Now to understand how the young people thought they might sneak in some dancing—because one young wag had brought along his violin or “fiddle,” my aunt’s word, and one thing led to another with the grownups out of the room—one needs to see the configuration of the rooms in those days and how it differed by the 1960’s when we lived there. The one door in the northeast part of the wall of the kitchen led into the dining room on the east side of the house (the room my parents used for their bedroom downstairs), and west of that through a doorway was one parlor (which we used for a dining room when my parents put another door in the north kitchen wall to connect the two rooms), and to the north of this room, through a pair of sliding pocket doors, was the room that would have been the best parlor (my parents’ living room) which had a door to the hallway and the front door onto the front porch facing the road.
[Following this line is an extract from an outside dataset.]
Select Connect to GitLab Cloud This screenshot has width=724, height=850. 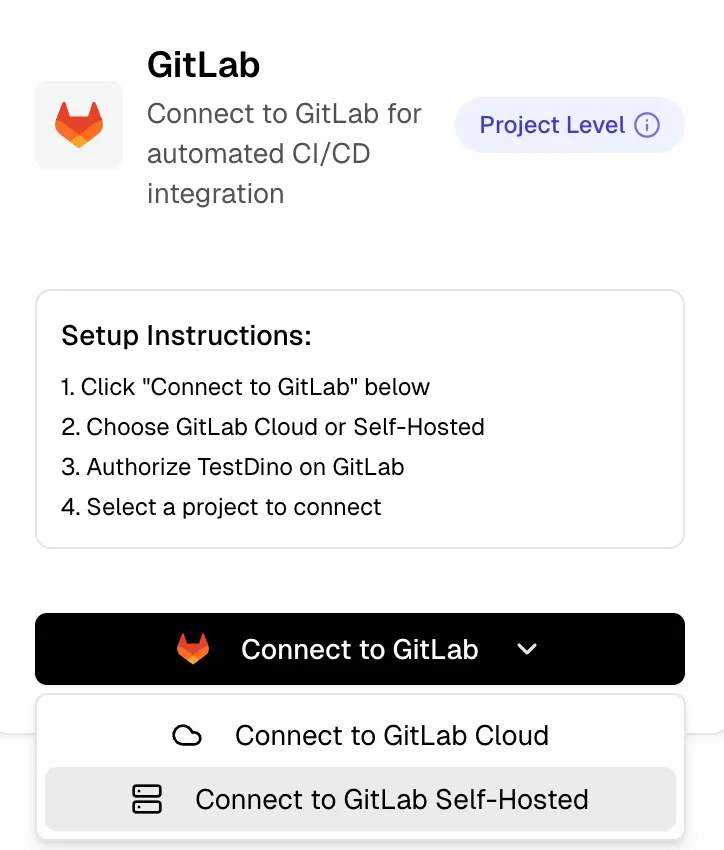[391, 735]
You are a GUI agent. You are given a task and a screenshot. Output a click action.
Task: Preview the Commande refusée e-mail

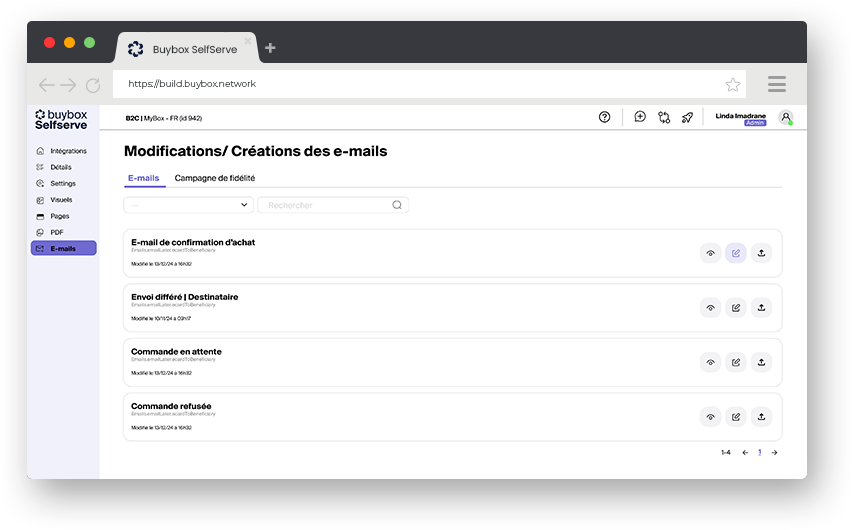[710, 417]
Both parlors had large angled window bays across the end that let in abundant light and air, and they gave the house part of its distinctive external character. With the grownups in that far front parlor, and two rooms intervening with no connecting door to see or hear through it directly, the young folks thought they could strike up some fiddle music and have a few dances. Not for long. Nora soon appeared at the door to the kitchen, brows knit, lips tight with disapproval, and announced in her firm, quiet voice, “We’ll have no dancing in this house, young lady, or this party ends now.” And so the younger set returned to their tamer games, Nora returned to her parlor, and the last strains of violin music chased the threat of wickedness into the night’s quiet air.